Monday, Oct. 22, 1928
President Inaugurated
ARGENTINA President Inaugurated Lying athwart Buenos Aires like the shaft of a dumb-bell is the spacious Avenida de Mayo, weighted at one end by the Congressional Building and at the other by Government House. Last week the dumb-bell was joyously surrounded by human myriads. The day was the Fiesta de la Raza (the Festival of the Race), a national holiday in most countries of South America. In Buenos Aires it was also the day on which Argentina's mysterious, seclusive master politician. Dr. Hipolito Irigoyen, would for the second time be inaugurated President of the Republic.
Argentina's Irigoyen easily won the election (TIME, May 21) without uttering a single campaign speech. More and more, as time goes on, he works through trusted henchmen, seemingly confident that Argentina's masses will remember that he is their man, the first "man of the people" to hold the Presidential Baton.

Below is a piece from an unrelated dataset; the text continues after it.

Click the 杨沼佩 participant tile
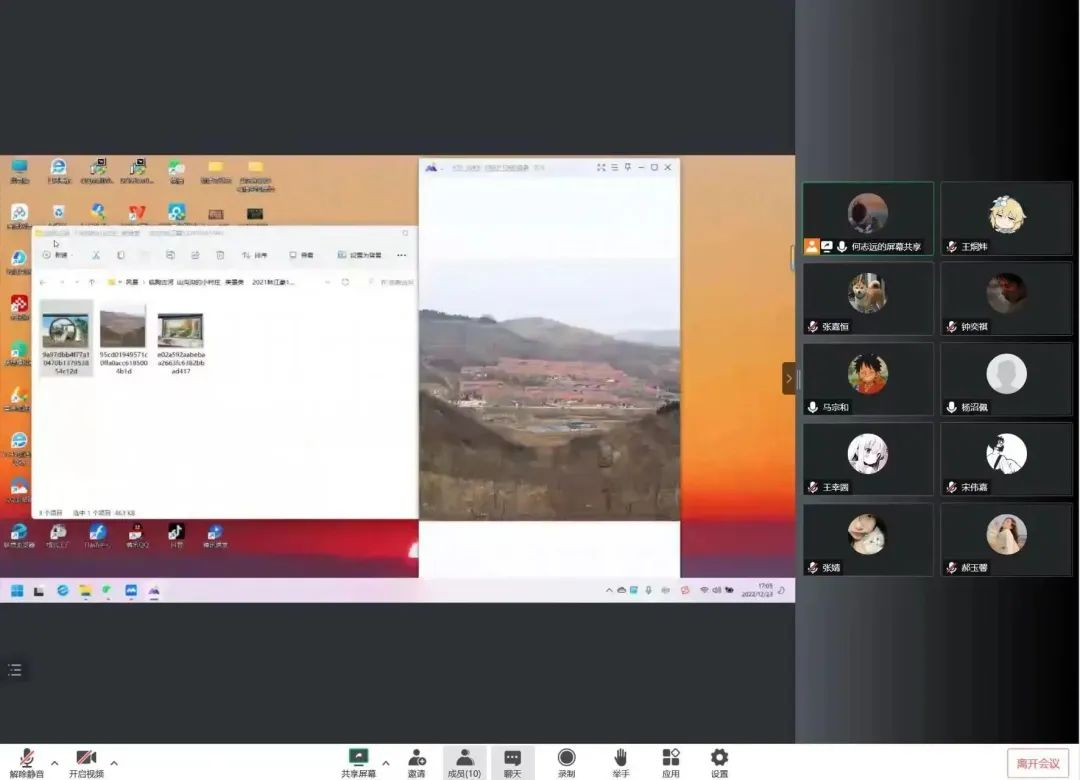 point(1006,379)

Since the election was held Vice-President-Elect Francesco Beiro has died and been replaced by Dr. Enrique Martinez. He and Dr. Irigoyen solemnly took their oaths of office last week in the Congressional Building, received a Congressional cheer, and then set off down the shaft of the dumbbell, flanked on either hand by deliriously joyful Fiesta throngs.

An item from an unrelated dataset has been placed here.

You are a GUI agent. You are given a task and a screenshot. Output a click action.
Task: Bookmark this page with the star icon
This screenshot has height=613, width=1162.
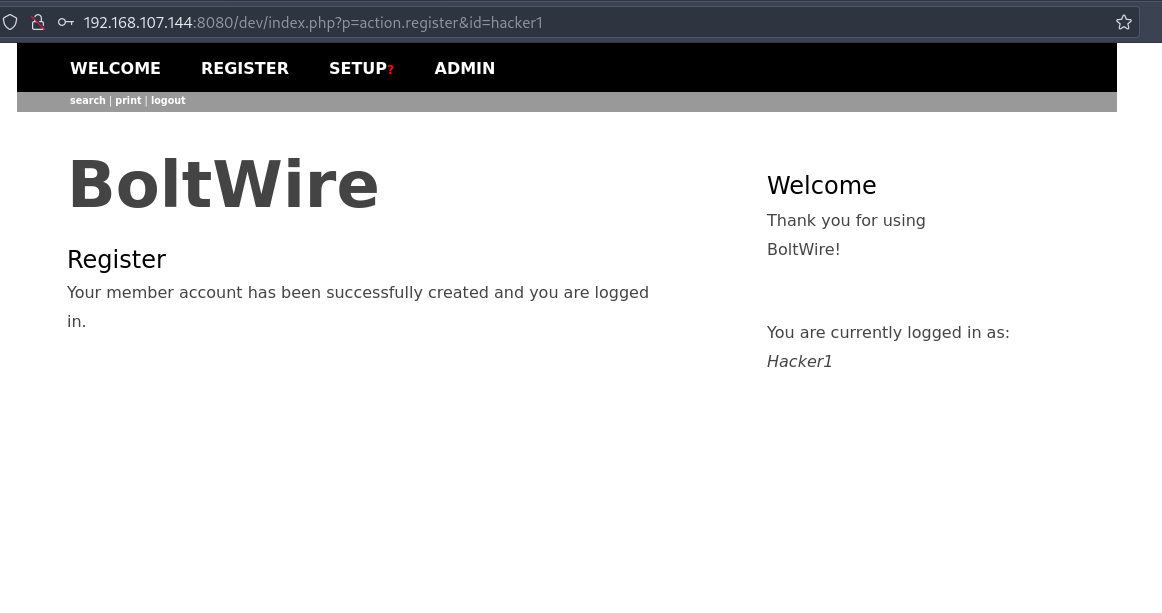pos(1123,22)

Twelve years ago, when President Irigoyen was inaugurated for his first term (1916-22), the crowd burst through police ranks, unhitched the horses of the presidential carriage, and drew it themselves slowly down the Avenida de Mayo to Government House. Then Dr. Irigoyen beamed with pleasure at the plaudits and waved high & wide his hat. Last week, confident of his power and surfeited with adulation, he sped down the Avenida in his limousine, so briskly that the mob had scarcely time to see or cheer.
At Government House Dr. Irigoyen was greeted by the man whom he placed there in 1922 when his own first term expired, Dr. Marcelo T. de Alvear. Last week retiring President de Alvear surrendered his baton to Dr. Irigoyen and then the Presidential band of colors, into which is woven the figure of the rising sun.
That was all, except that before sitting down to a State Luncheon the new President announced his Cabinet:
Minister of Foreign Affairs, Dr. Horacio Cyhanarte.
Minister of Finance, Dr. Enrique Perez Colman.
Minister of War, General Luis Delle-piane.
Minister of Marine, Vice Admiral Tomas Zurueta.
Minister of Agriculture, Dr. Juan Fleitas.
Minister of Public Works, Jose Abalos.
Since Argentines fear that the U. S. tariff on corn and flaxseed is about to be raised, with the inevitable effect of reducing Argentine exports of those staples, it is understood that President Irigoyen intends to withhold Argentine ratification of the Kellogg Peace Pact, in hopes of convincing the Coolidge Administration that the tariff on corn and flaxseed really should not be raised.